As in the earlier move between stages, this later shift also happens during the liminal time between the end of the teen years and the start of adult life. A stage of leaving familiar books and authors behind in search of new ones and the discovery of different magical worlds hidden within the spines of books on library shelves.

I’m currently in this shifting phase from YA to adult books. While I know I have the freedom to keep reading teen novels as long as I want, this past year I’ve been branching out to adult fiction which I approach with mixed feelings. I’m happy to be moving on, yet sad to leave this familiar world behind. It’s like I’m caught between two completely different places, not quite fully belonging in either.

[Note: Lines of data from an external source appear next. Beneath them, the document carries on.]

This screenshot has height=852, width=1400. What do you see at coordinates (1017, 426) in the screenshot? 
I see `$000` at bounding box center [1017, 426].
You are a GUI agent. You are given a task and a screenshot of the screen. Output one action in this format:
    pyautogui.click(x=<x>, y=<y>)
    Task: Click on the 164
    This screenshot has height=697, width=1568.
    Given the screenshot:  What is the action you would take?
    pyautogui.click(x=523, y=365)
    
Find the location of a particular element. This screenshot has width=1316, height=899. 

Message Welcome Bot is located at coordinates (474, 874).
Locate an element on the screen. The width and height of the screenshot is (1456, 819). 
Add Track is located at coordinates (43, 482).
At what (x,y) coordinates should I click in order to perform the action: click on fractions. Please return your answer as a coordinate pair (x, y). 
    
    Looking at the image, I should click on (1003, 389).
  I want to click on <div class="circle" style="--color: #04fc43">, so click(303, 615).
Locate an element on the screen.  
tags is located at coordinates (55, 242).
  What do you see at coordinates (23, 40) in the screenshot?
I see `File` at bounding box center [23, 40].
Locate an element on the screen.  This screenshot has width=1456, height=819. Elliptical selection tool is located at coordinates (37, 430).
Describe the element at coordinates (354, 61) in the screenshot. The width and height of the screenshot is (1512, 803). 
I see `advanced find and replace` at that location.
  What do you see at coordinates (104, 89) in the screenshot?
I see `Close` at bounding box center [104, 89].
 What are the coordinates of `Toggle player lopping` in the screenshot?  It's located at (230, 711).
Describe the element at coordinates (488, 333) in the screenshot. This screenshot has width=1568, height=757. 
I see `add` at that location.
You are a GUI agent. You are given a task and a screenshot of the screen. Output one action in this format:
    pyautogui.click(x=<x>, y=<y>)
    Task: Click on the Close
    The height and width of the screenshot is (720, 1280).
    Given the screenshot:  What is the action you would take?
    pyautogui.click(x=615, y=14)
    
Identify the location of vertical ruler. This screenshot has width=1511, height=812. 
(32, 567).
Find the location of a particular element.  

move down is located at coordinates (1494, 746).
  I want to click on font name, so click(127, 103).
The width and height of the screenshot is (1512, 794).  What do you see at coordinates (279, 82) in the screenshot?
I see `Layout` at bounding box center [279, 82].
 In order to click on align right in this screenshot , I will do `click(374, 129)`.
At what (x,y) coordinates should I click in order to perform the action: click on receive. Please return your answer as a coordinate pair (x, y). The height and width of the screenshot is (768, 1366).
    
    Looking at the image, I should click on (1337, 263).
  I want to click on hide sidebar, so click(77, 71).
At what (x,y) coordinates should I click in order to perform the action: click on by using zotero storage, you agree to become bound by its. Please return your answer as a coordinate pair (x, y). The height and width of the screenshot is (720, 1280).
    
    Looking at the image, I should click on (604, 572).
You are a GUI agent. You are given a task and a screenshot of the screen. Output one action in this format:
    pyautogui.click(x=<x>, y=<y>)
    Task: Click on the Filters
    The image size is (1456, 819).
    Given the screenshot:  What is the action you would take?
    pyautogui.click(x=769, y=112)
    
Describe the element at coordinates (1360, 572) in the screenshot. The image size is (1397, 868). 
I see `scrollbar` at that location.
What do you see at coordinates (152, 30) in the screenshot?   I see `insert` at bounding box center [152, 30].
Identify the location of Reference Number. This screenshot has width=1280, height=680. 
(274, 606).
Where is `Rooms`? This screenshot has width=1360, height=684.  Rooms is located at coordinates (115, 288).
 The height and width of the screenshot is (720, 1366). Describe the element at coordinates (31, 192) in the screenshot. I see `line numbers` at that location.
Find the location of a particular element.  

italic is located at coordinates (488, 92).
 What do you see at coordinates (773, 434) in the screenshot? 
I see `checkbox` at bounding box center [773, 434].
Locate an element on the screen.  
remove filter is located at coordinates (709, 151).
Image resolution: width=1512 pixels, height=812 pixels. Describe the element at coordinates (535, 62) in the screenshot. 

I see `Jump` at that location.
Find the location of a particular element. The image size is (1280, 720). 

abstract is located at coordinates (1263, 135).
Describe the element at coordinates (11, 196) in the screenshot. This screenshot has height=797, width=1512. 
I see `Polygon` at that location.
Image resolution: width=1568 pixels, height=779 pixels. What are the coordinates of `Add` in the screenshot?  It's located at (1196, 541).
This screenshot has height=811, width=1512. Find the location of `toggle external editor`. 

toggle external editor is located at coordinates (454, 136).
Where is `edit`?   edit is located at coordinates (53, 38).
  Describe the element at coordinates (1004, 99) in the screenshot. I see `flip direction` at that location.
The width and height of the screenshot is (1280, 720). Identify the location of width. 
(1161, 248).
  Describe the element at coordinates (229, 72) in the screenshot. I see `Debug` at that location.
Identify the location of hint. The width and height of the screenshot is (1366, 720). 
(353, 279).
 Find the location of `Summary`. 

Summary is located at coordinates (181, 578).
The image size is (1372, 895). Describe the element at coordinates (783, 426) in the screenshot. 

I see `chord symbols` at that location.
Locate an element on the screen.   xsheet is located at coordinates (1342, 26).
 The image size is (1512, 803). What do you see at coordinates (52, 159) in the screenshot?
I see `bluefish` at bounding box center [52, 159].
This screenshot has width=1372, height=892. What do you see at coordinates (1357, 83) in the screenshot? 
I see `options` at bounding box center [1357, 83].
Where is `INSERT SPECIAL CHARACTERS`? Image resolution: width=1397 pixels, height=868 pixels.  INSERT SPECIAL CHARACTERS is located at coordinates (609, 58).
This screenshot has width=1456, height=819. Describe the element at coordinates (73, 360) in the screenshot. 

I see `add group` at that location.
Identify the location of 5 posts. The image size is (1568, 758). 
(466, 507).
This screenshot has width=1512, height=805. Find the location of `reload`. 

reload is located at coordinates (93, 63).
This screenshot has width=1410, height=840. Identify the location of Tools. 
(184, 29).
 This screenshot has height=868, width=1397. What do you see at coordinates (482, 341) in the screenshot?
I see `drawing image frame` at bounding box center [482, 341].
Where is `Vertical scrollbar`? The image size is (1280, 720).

This is a stage that comes with researching authors who write in certain genres and books that may fit within my interests.

To help bridge the gap and get myself acquainted with the authors of adult fiction, I found a genre I liked: mystery. Then I discovered Agatha Christie through being assigned to read one of her novels in high school and began reading her novels that feature the character Hercule Poirot, a Belgian detective who pays very special attention to the care of his mustache. I found I really liked her style of writing and the way she shaped her novels, so I continued to find and read all her books that I could get my hands on through my local library.

I still continued to read teen novels but have recently found I was having trouble reading them from the same viewpoint that I had been for quite a while. I began noticing I disagreed with the decisions of or found myself not too fond of the main characters in these teen books. Where I would have cheered them on a few years ago, now my faces scrunches as I catch myself thinking “why are they doing that? They should have done this other thing instead.”

But don’t get me wrong, I still enjoy young adult books, but I have become choosier about the ones I do end up reading. Perhaps this is a sign that I’m growing up, but I do find myself more drawn to some of the adult books, especially ones where the main characters are young adults around my age or not much older. Books always have been an important part of my life, and figuring out whether I read a teen novel or one for adults is just another part of what it means to be a reader.